-- Tarefa proposta A --
Resuma o trecho sobre Brahms em duas frases.
-- Tarefa proposta B --
Devolva, sem nenhuma alteração, a passagem do trecho sobre Brahms que vai de "ARTHUR NESTROVSKI" até "motivo de disputa.".

-- Trecho do texto --
---*---

Brahms por Gould por Bernstein é peça antológica

ARTHUR NESTROVSKI
especial para a Folha

Extrato dos diários de Schumann, dia 1º de outubro de 1853: "Visita de Brahms (um gênio)". É assim, discretamente, entre parênteses, mas com a certeza que só um gênio pode ter de outro, que aparece a primeira referência ao compositor. Poucos dias mais tarde, Schumann assinaria um artigo de jornal proclamando a genialidade do jovem Brahms, "destinado a dar forma ideal à mais alta expressão do nosso tempo". Berlioz e Liszt, entre outros, logo se uniram ao coro de elogios; e desde então a grandeza de Brahms (1833-97) jamais foi motivo de disputa.
A relação de fidelidade entre Brahms e Schumann passa também pela transformação extraordinária das obras do precursor nas composições do pupilo. Beethoven e Schumann, Haydn e Mozart, assim como Chopin e até Wagner, servem de matéria-prima para a música de Brahms, capaz de reinventar a lógica dos outros num novo idioma e segundo novos propósitos. Nenhum compositor foi mais erudito do que ele. Nenhum erudito foi mais compositor.

---*---

-- Material de origem --
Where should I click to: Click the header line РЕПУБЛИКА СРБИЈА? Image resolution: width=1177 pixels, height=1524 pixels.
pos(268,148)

---*---

-- Resultado da tarefa A --
Em 1º de outubro de 1853, Schumann anotou no diário a visita de Brahms, chamando-o de gênio, e pouco depois assinou um artigo de jornal proclamando a genialidade do jovem compositor, elogio ao qual logo se juntaram Berlioz e Liszt, entre outros. Brahms usou obras de Beethoven, Schumann, Haydn, Mozart, Chopin e até Wagner como matéria-prima, reinventando a lógica delas num novo idioma, e nenhum compositor foi mais erudito do que ele.

-- Resultado da tarefa B --
ARTHUR NESTROVSKI
especial para a Folha

Extrato dos diários de Schumann, dia 1º de outubro de 1853: "Visita de Brahms (um gênio)". É assim, discretamente, entre parênteses, mas com a certeza que só um gênio pode ter de outro, que aparece a primeira referência ao compositor. Poucos dias mais tarde, Schumann assinaria um artigo de jornal proclamando a genialidade do jovem Brahms, "destinado a dar forma ideal à mais alta expressão do nosso tempo". Berlioz e Liszt, entre outros, logo se uniram ao coro de elogios; e desde então a grandeza de Brahms (1833-97) jamais foi motivo de disputa.